Assessment Under Initial Rate Conditions of the Selectivity and Time Course of Cytochrome P450 Inactivation in Pooled Human Liver Microsomes and Hepatocytes
Assessment Under Initial Rate Conditions of the Selectivity and Time Course of Cytochrome P450 Inactivation in Pooled Human Liver Microsomes and Hepatocytes: Optimization of Inhibitor Conditions Used for Reaction Phenotyping Studies
The identification of the metabolic pathways (reaction phenotyping) for new drug candidates is an essential component of drug development, as these studies increase the understanding of how a drug is cleared and the potential for the drug to be subject to drug-drug interactions with co-administrated medications. One approach used to identify which cytochrome P450 (CYP) enzymes are responsible for the metabolism of a drug is the use of specific chemical inhibitors in test systems such as pooled Human liver microsomes (HLM) or pooled cryopreserved Human hepatocytes (CHH). The design of these studies is critical because factors such as metabolic depletion of the inhibitor, protein binding, and insufficient enzyme inactivation can produce convoluted and misleading results.

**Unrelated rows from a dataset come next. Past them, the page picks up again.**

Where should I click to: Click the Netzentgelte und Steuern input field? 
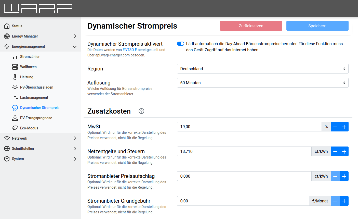coord(244,151)
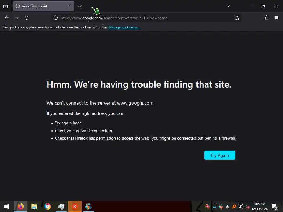Toggle the muted volume tray icon
This screenshot has width=283, height=212.
click(x=247, y=206)
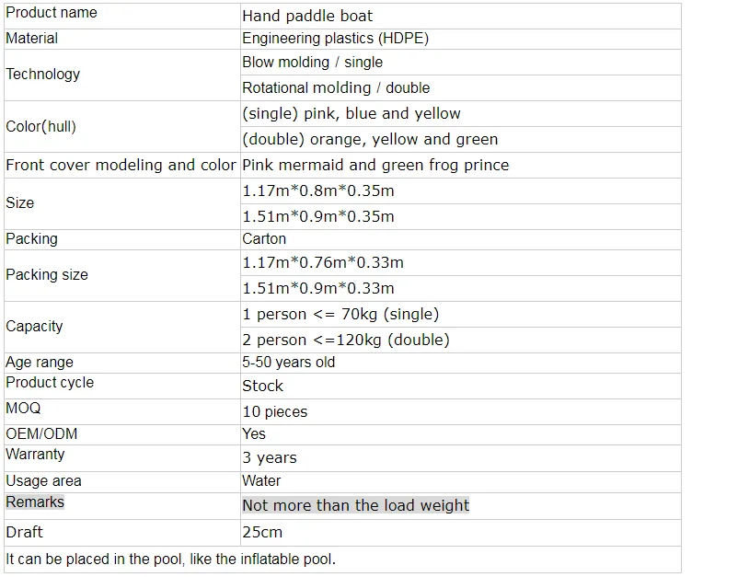Click the double hull colors orange, yellow, green
The image size is (749, 577).
[370, 140]
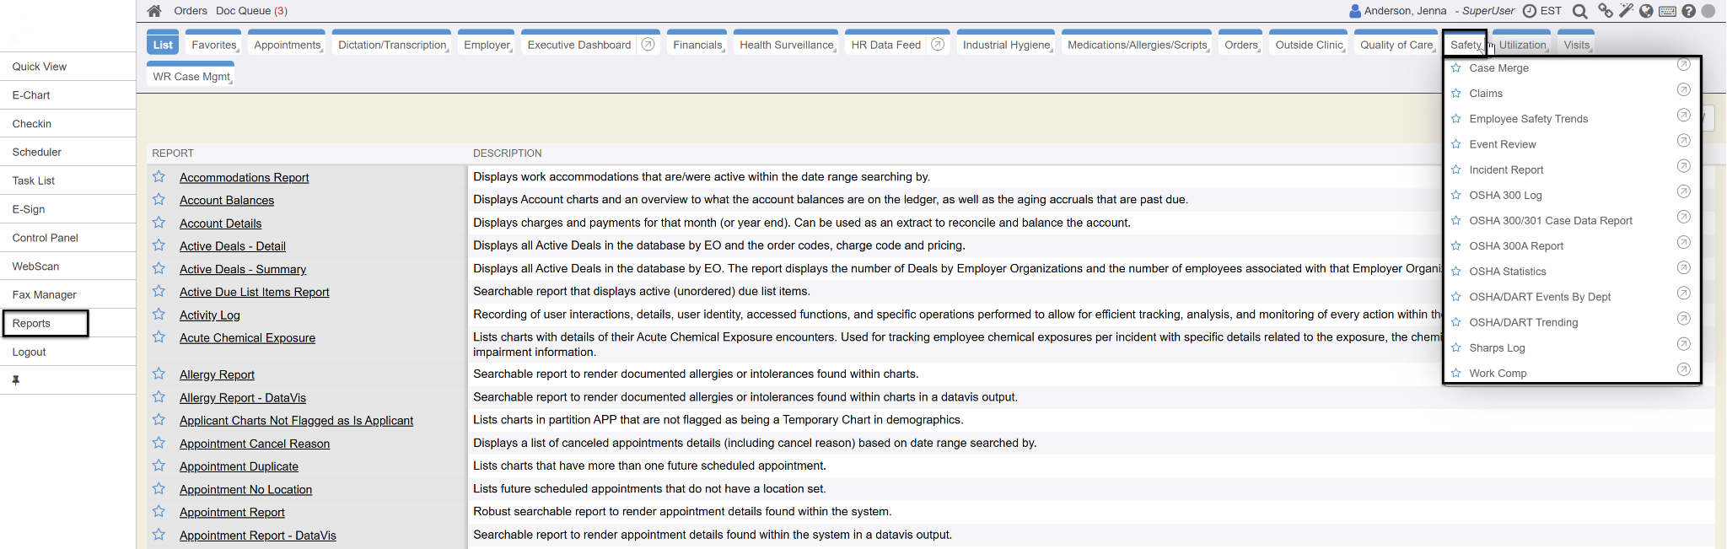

In the present study, we examined the selectivity and duration of CYP inactivation, with a range of protein concentrations and incubation times, for a variety of commonly used CYP inhibitors all under initial rate probe substrate conditions. Briefly, NADPH-fortified pooled HLM (n = 200) at 0.1, 0.5 and 1 mg/mL or pooled CHH (n = 100) at 1 million cells/mL, were pre-incubated for 30 min at 37°C with various CYP inhibitors, namely furafylline (10 μM), phencyclidine (up to 30 μM), gemfibrozil glucuronide (100 μM), tienilic acid (20 μM), esomeprazole (10 μM), quinidine (5 μM), paroxetine (1 or 5 μM), ketoconazole (1 or 4 μM), CYP3cide (2.5 μM), mibefradil (1 μM), and troleandomycin (50 μM). Following the pre-incubation step, marker substrate (» Km) incubations were performed for up to 5 min (10 min for CHH) at three post pre-incubation time points (0, 30, 120 min; simulating the time course of an unknown drug) to determine CYP1A2 (phenacetin), CYP2B6 (bupropion), CYP2C8 (amodiaquine), CYP2C9 (diclofenac), CYP2C19 (S‑mephenytoin), CYP2D6 (dextromethorphan), CYP2E1 (chlorzoxazone) and CYP3A4/5 (midazolam) residual activities. Metabolite formation was determined by LC-MS/MS analysis.
Results indicated that, in both HLM and CHH, inhibition of specific CYP enzymes can be accomplished over the duration of 120 minutes after pre-incubation with an inhibitor.